> **Input material**:
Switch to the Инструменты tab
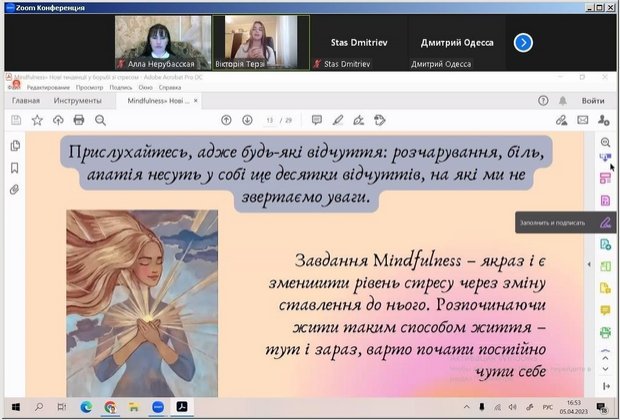620x420 pixels. (x=77, y=101)
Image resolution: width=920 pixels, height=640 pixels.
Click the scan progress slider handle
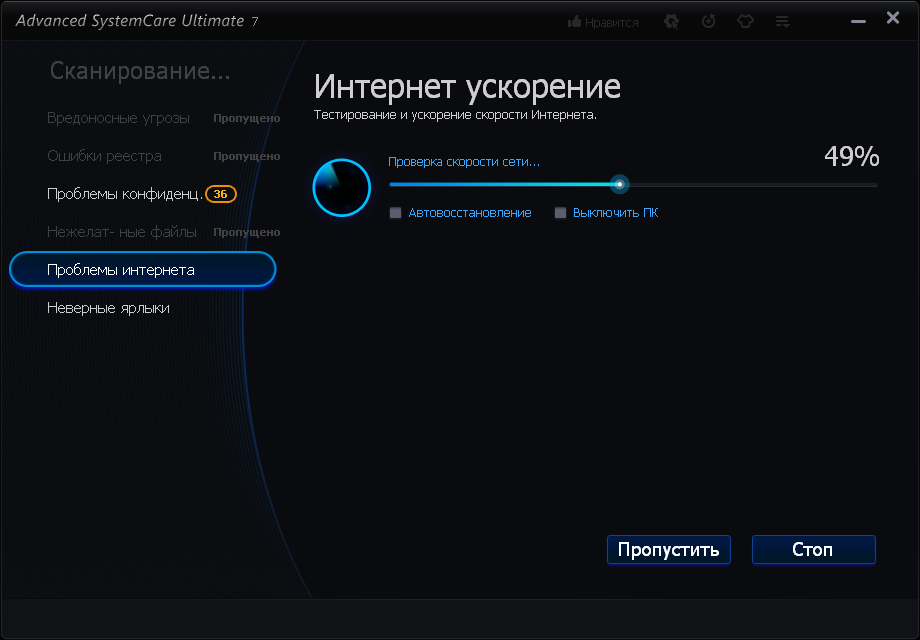pos(620,184)
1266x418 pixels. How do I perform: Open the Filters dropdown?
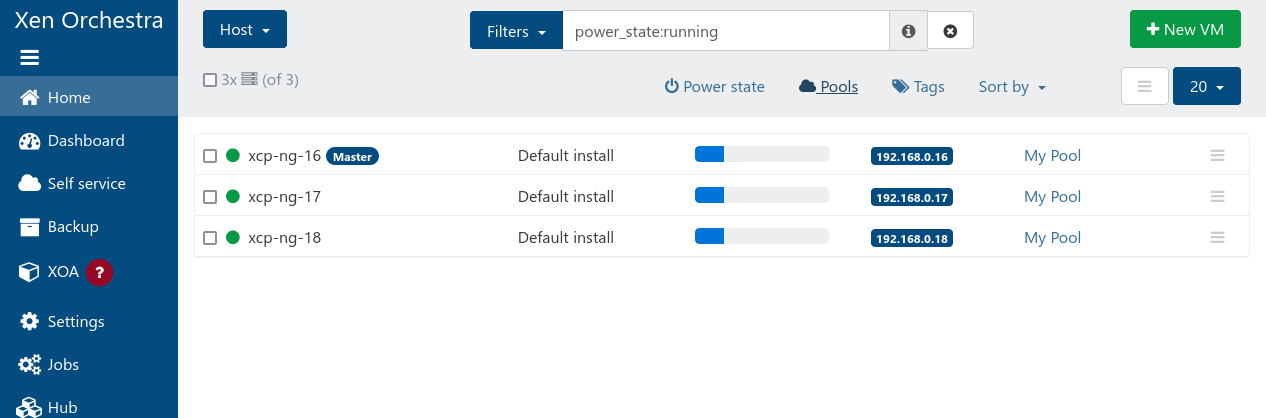point(516,31)
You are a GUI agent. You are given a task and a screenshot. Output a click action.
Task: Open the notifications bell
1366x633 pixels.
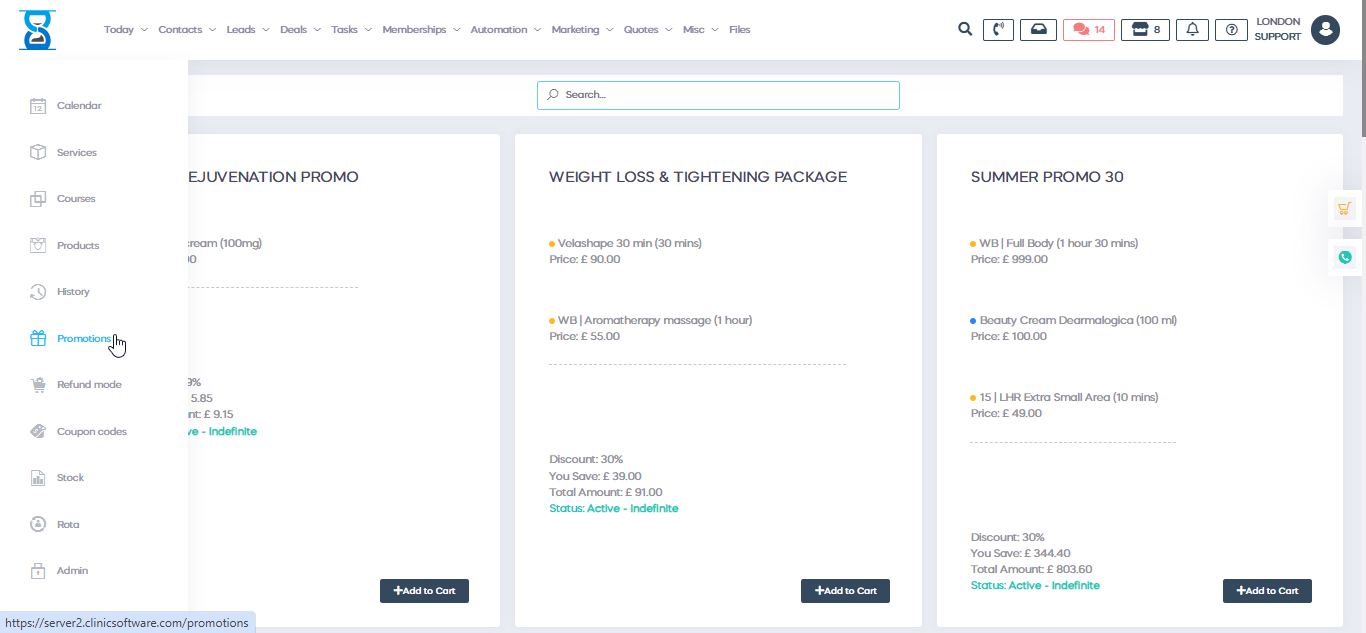(x=1192, y=29)
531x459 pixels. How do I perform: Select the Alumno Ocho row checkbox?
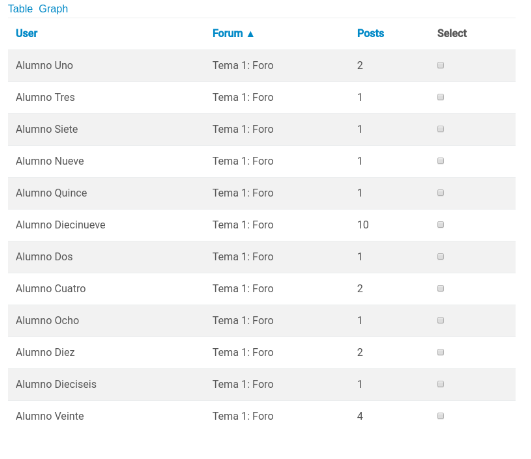[x=440, y=320]
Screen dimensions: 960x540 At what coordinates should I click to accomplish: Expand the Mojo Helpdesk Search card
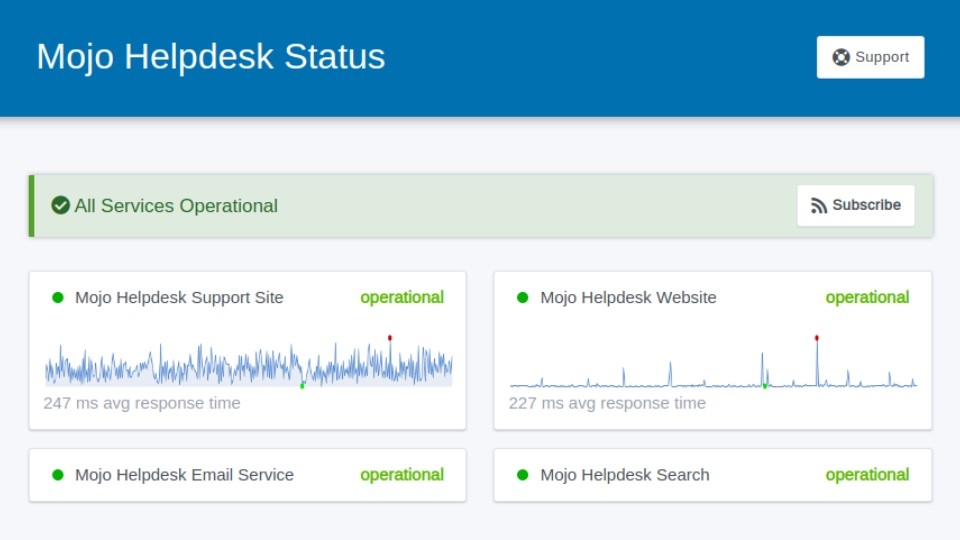point(713,475)
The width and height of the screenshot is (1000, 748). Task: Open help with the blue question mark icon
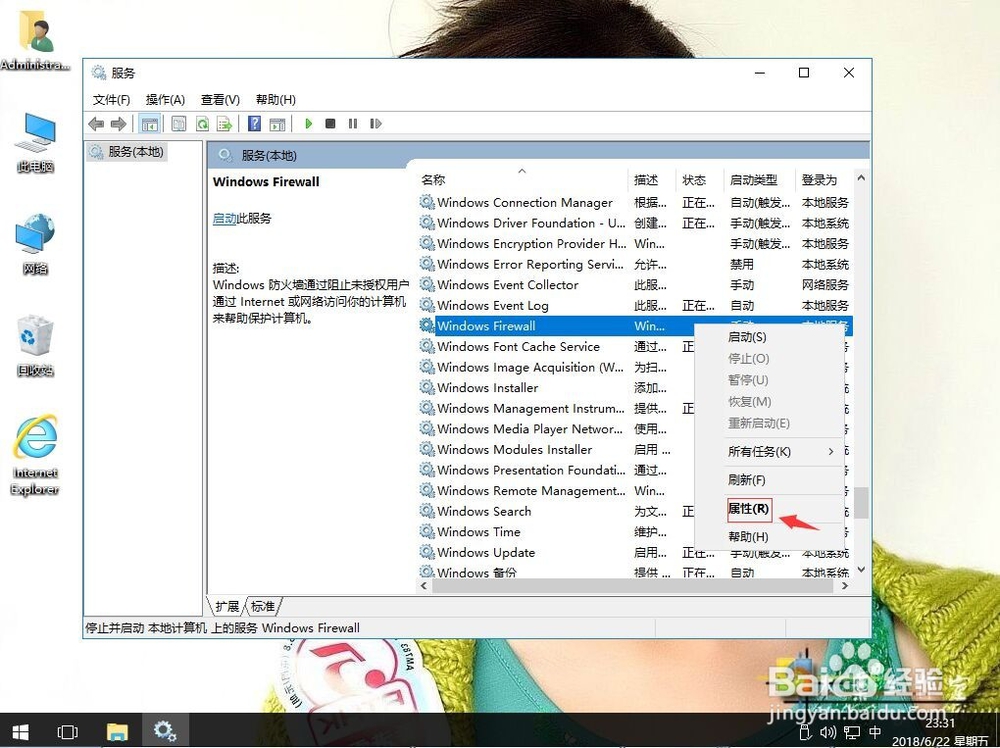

> **Try it**: Retype the material in full, exactly as written, and exclude the pictures.

> **Result**:
Switch to the Инструменты tab
620x420 pixels. (x=77, y=101)
Image resolution: width=920 pixels, height=640 pixels.
Click the scan progress slider handle
pos(620,184)
1266x418 pixels. How do I perform: Open the Filters dropdown?
point(516,31)
You are a GUI agent. You are given a task and a screenshot. Output a click action.
Task: Open the notifications bell
1366x633 pixels.
(x=1192, y=29)
531x459 pixels. How do I perform: Select the Alumno Ocho row checkbox?
[x=440, y=320]
Screen dimensions: 960x540 At what coordinates should I click to accomplish: Expand the Mojo Helpdesk Search card
point(713,475)
The width and height of the screenshot is (1000, 748). Task: Open help with the blue question mark icon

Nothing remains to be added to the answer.